● **What to work on**
1 > Rewrite the passage on open-source security from "And for the" up to and including "officer at Mozilla.", putting "builders" in place of "creators".
2 > In the passage on open-source security, how much money does Anthropic say it is committing to open-source security organizations?

Beyond detecting problems in lines of code, Mythos found the seams in the informal social contract that holds the internet together. It’s long been understood that developers would share their work openly, help one another fix what’s broken and maintain the software that all of us depend on — not for pay, but because that’s how the community has worked. The veteran programmer who has been patching critical code for 20 years in his spare time is in the same position as the shop owner who vibe coded her first app last Tuesday. Both are exposed. Neither has a security team. Neither currently has access to Mythos.
To its credit, Anthropic is among the first major A.I. companies to decide the responsible thing was to slow down. The company says it is committing $4 million to open-source security organizations. That’s more than anyone else in this industry has done.
And yet the underlying economics haven’t changed; the most valuable software infrastructure in the world continues to be maintained by people working for free, while the companies building fortunes on top of it never had to pay for its upkeep. Now a powerful new capability has arrived — and as we’ve seen repeatedly in tech, there’s the risk that organizations with resources will receive it first and learn to protect themselves, while others are left vulnerable.
The programmer who gave 20 years of his life to maintain code that runs inside products used by billions of people? He doesn’t have access to Mythos yet. He should. The organizations that steward open-source infrastructure know who these maintainers are and how to reach them, and are ready to help. That’s a short list and a solvable problem. The shop owner is different. She shouldn’t need Mythos or a tool just as powerful to defend herself from a cyberattack, just the confidence that the tools she used were built to protect her from the start.
So, let’s change the default. Every company that ships open-source code in its products — which is most of the technology industry — should invest in the essential workers who maintain it. That means funding, but it also means that A.I. firms contribute engineering time, security expertise and staff to the projects we all depend on. A.I. companies that are building tools like Mythos, beyond Anthropic, should put them into the hands of these workers. And all of us who benefit from open-source infrastructure need to treat it as what it has always been: as critical as any road, bridge or power line.
And for the millions of new creators building software for the first time, we need to make it easy for them to build safely. Integrate security into the tools they’re already using. Make sure the A.I. that writes the code also protects the code. Not as an add-on and not as a premium feature, but as a default. The détente is over. The flaws are visible. The creators are everywhere. The only question is whether we protect all of them — or just the ones who can afford to protect themselves.
Raffi Krikorian is the chief technology officer at Mozilla.

● **Available data**
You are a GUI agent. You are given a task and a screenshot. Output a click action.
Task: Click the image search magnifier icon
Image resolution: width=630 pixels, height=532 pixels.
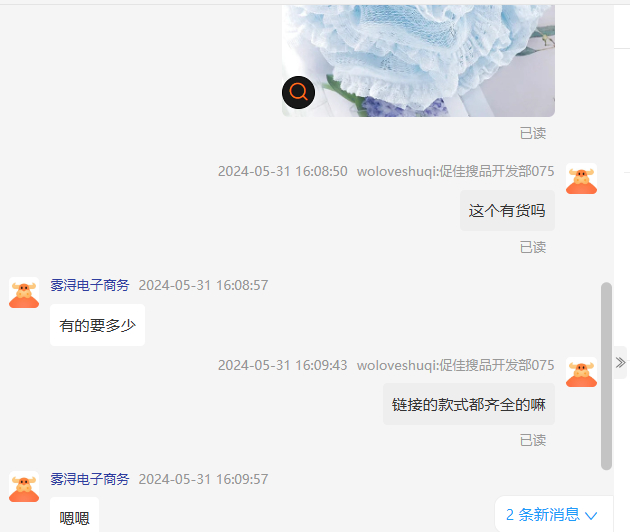point(298,92)
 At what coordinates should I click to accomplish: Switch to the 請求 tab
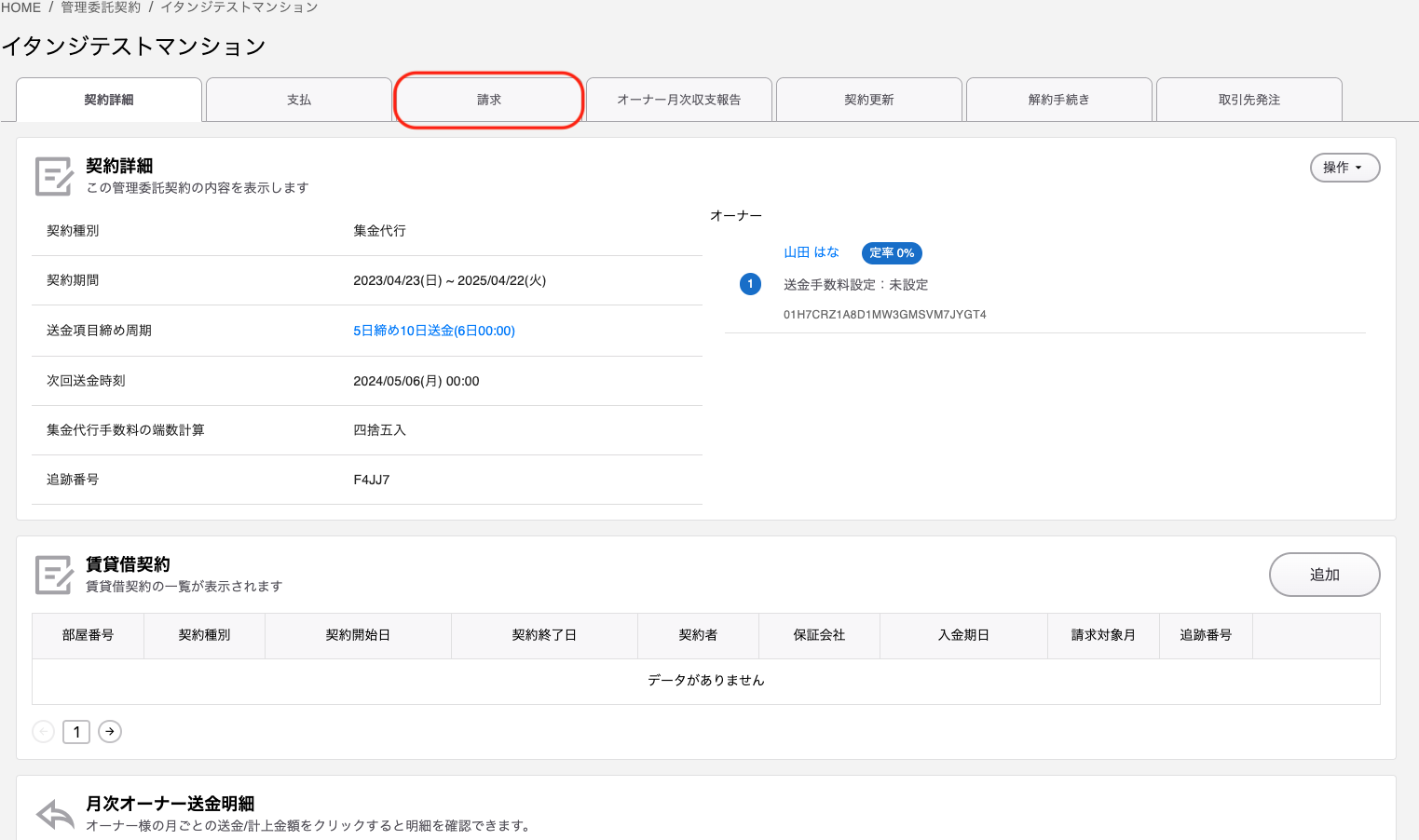coord(489,100)
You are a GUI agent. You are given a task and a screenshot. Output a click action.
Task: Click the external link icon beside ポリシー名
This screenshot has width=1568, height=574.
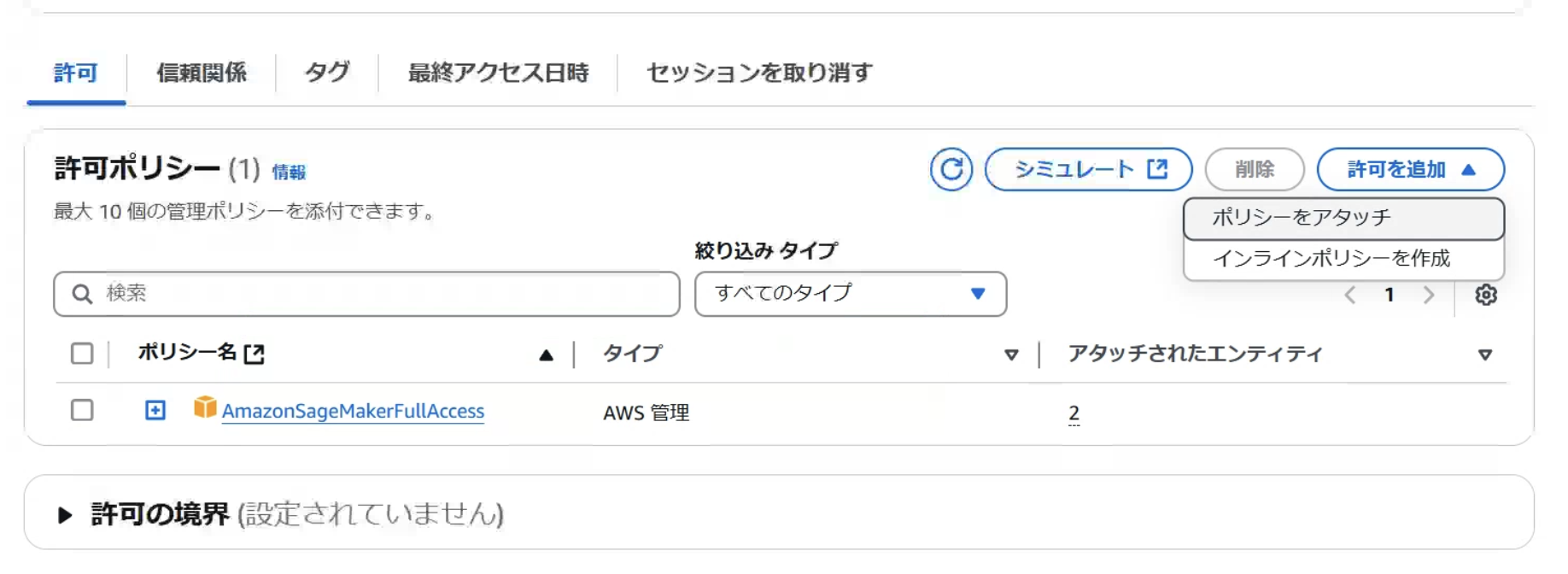254,354
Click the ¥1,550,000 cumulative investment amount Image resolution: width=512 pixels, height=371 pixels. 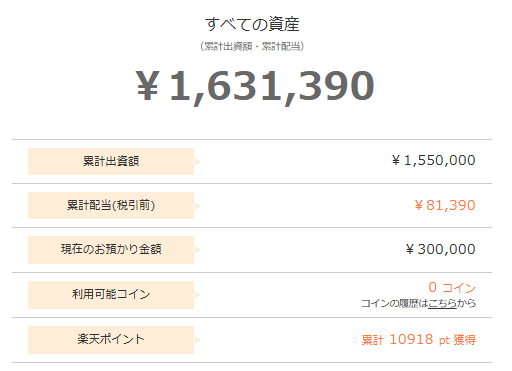[433, 160]
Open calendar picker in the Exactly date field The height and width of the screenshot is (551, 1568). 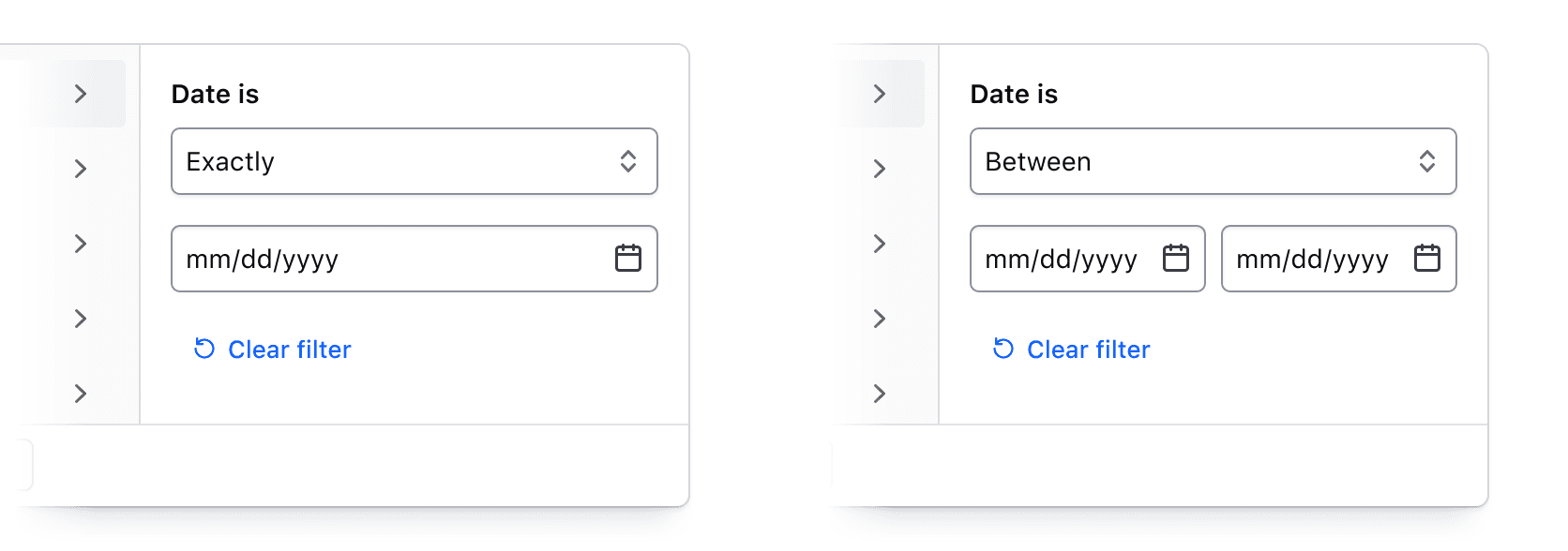[627, 258]
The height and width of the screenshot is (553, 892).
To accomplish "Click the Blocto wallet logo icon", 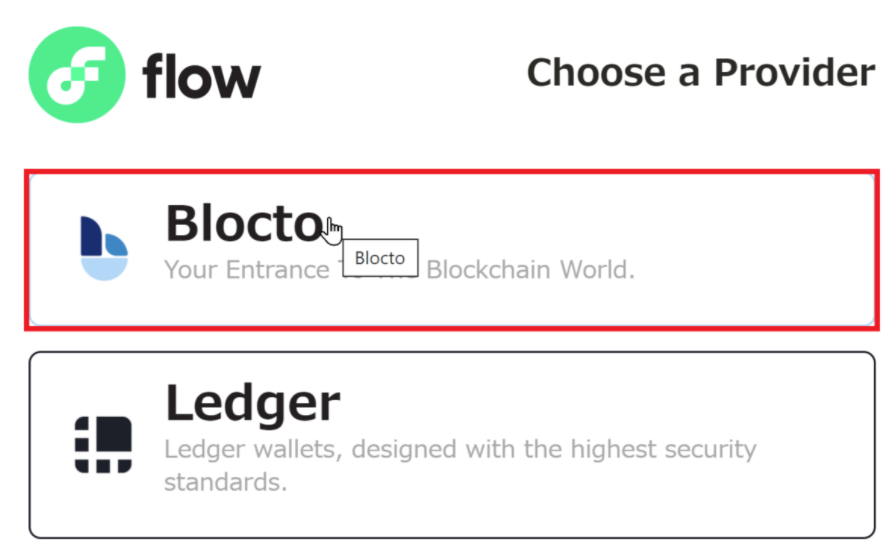I will point(103,248).
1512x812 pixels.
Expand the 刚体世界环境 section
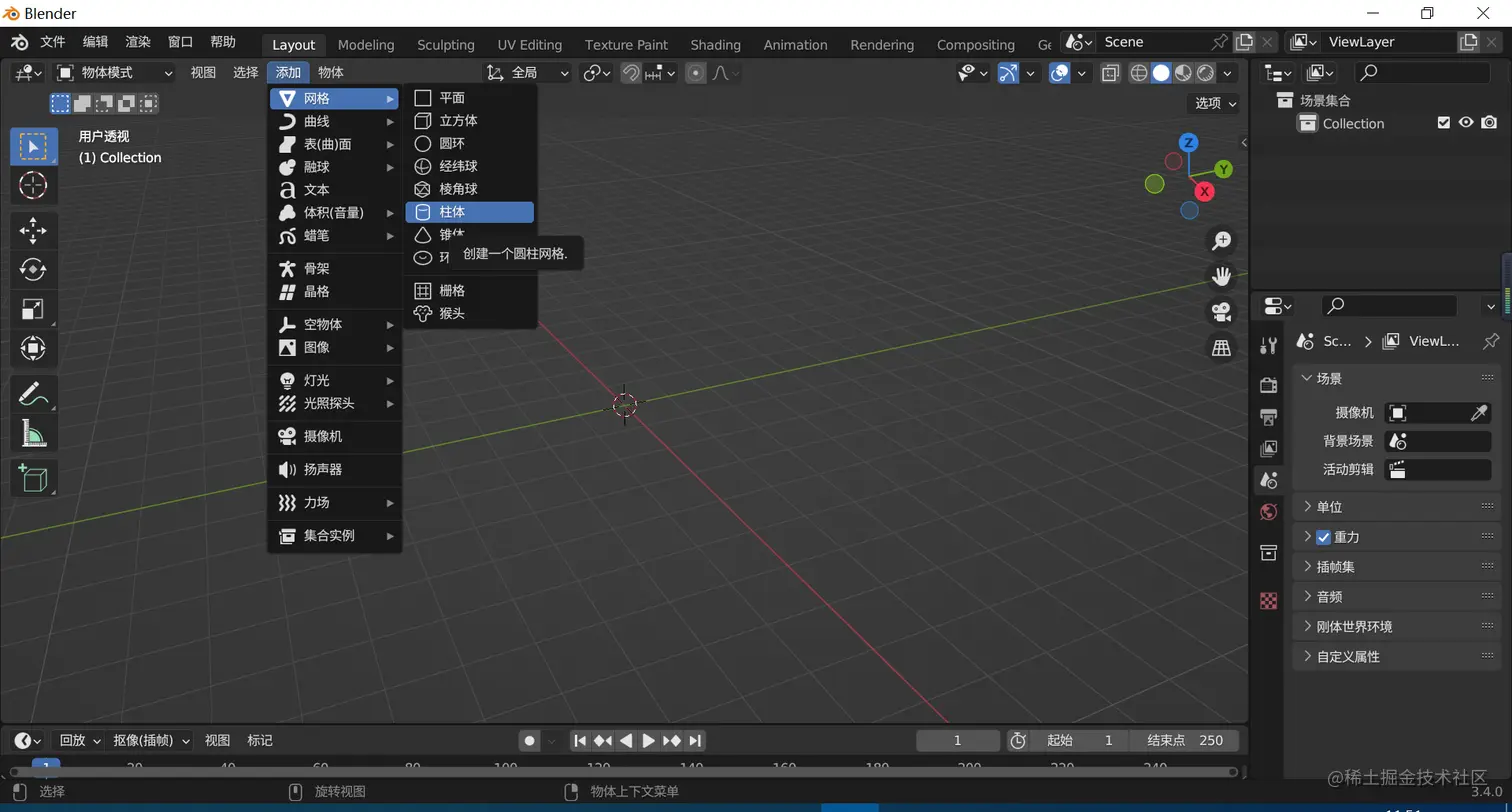pyautogui.click(x=1354, y=627)
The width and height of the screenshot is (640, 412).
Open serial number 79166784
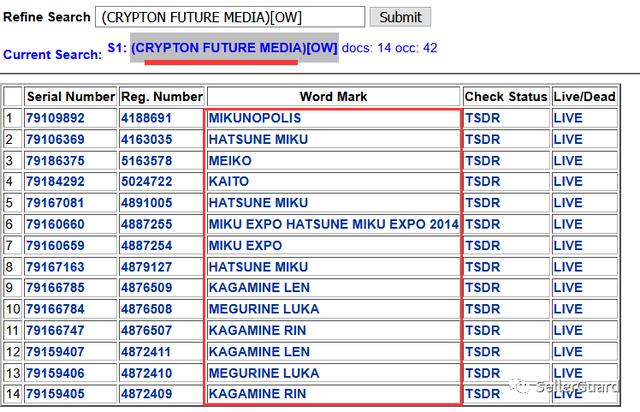pyautogui.click(x=55, y=309)
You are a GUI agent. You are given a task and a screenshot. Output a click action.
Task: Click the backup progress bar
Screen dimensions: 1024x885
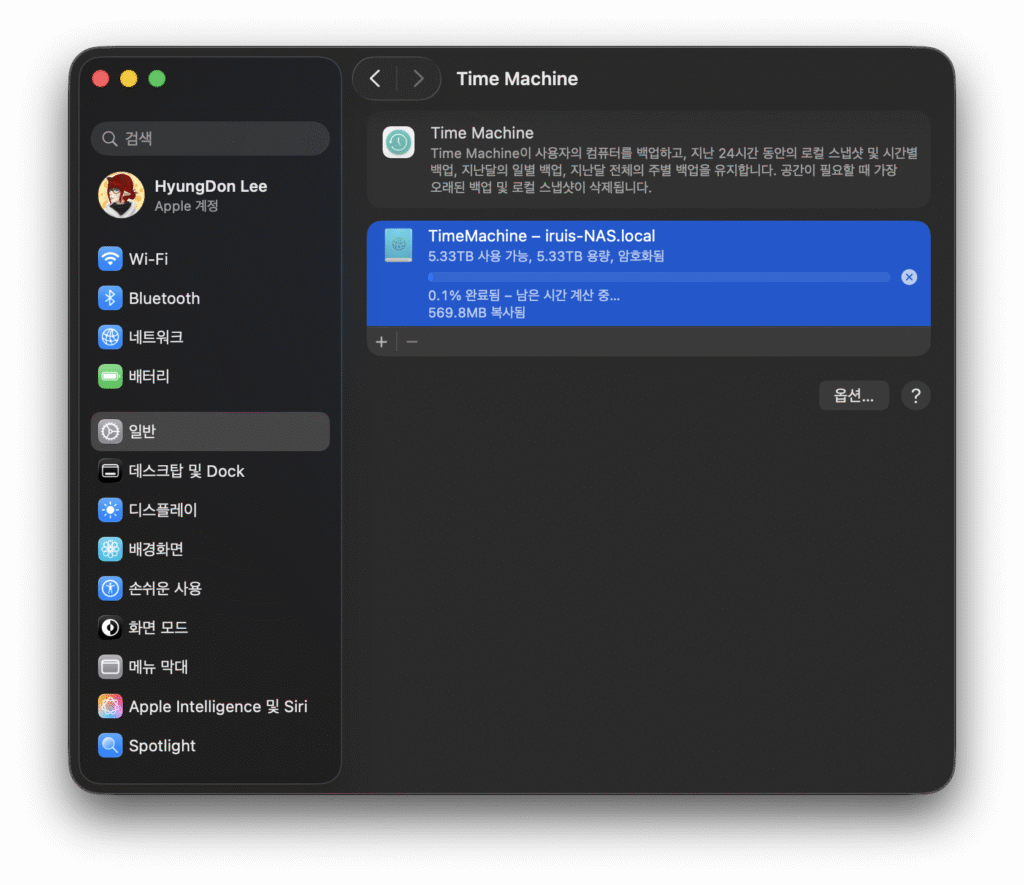click(658, 277)
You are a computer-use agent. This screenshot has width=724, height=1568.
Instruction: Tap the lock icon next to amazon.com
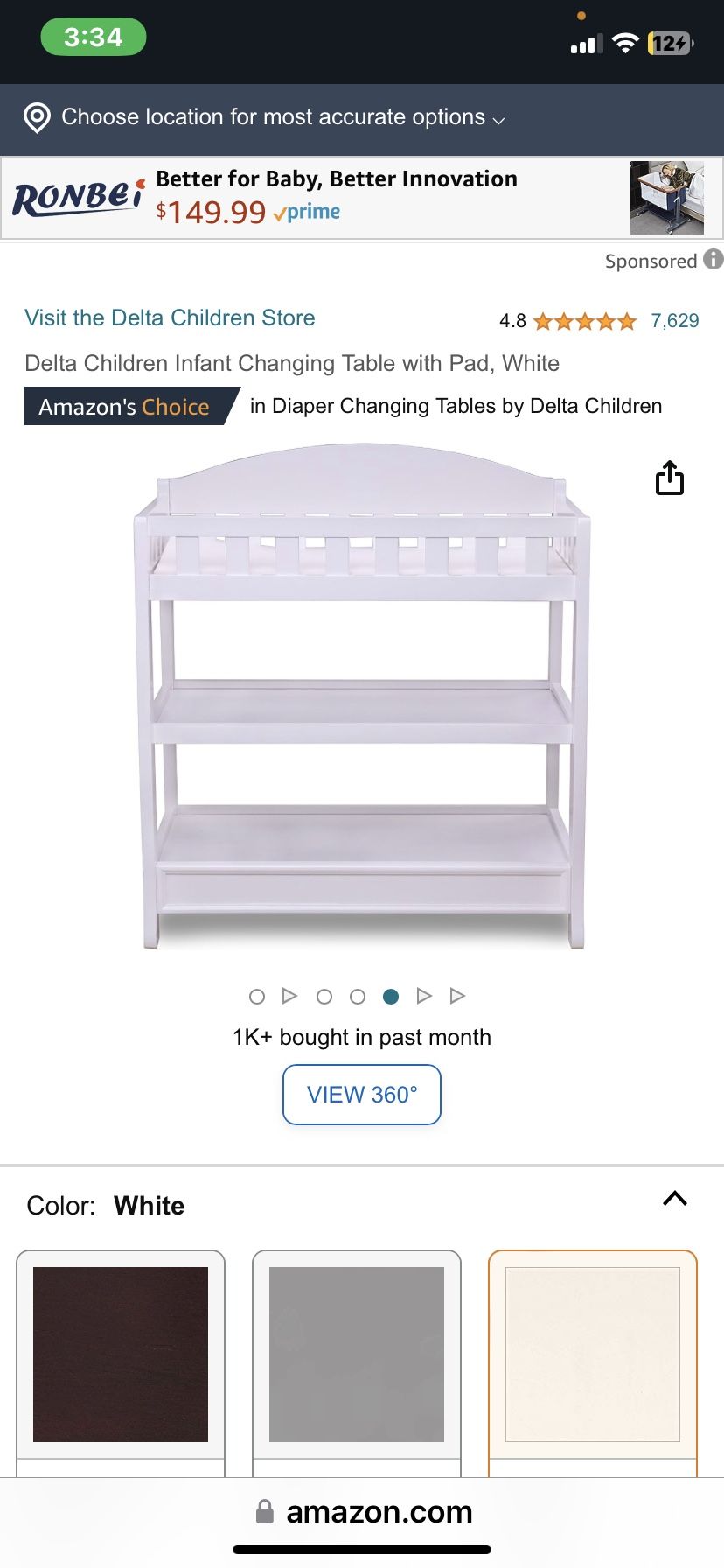coord(264,1511)
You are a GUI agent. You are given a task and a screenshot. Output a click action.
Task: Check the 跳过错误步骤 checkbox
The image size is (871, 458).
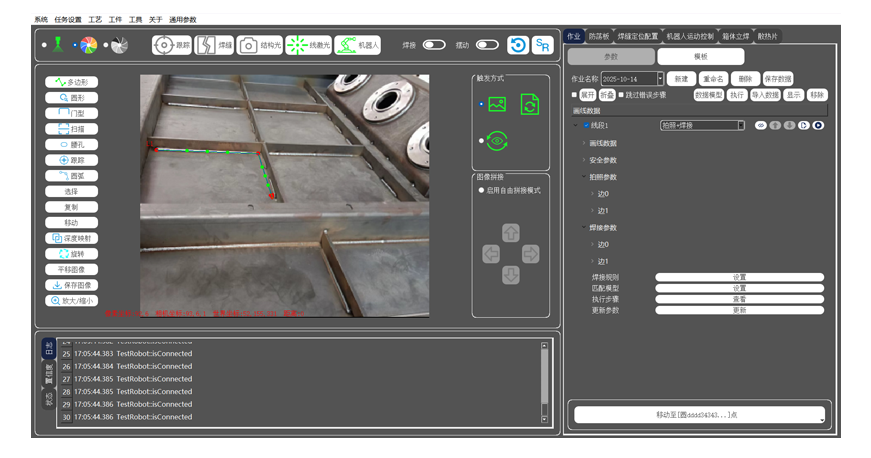[621, 95]
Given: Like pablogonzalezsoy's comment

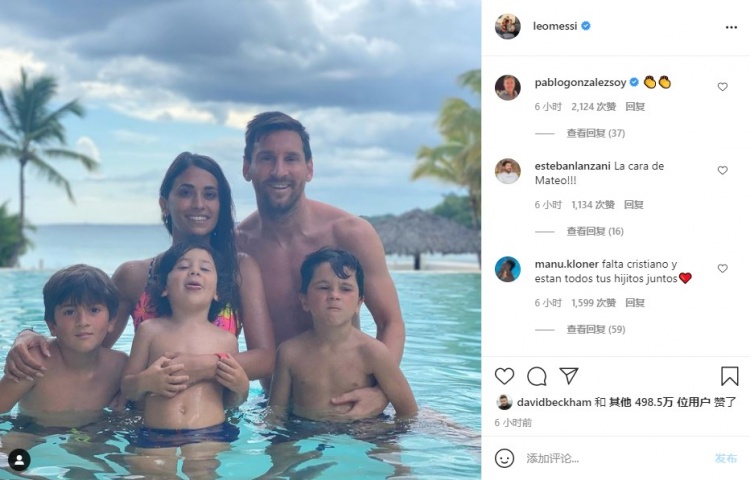Looking at the screenshot, I should 722,87.
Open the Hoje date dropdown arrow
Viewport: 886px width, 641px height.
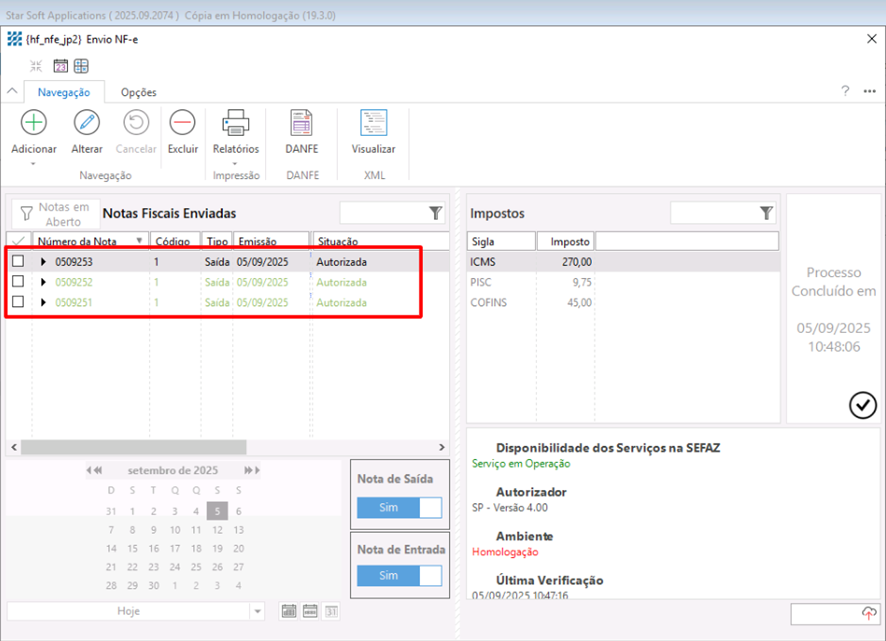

● **Answer set**
1 >
And for the millions of new builders building software for the first time, we need to make it easy for them to build safely. Integrate security into the tools they’re already using. Make sure the A.I. that writes the code also protects the code. Not as an add-on and not as a premium feature, but as a default. The détente is over. The flaws are visible. The builders are everywhere. The only question is whether we protect all of them — or just the ones who can afford to protect themselves.
Raffi Krikorian is the chief technology officer at Mozilla.

2 > $4 million.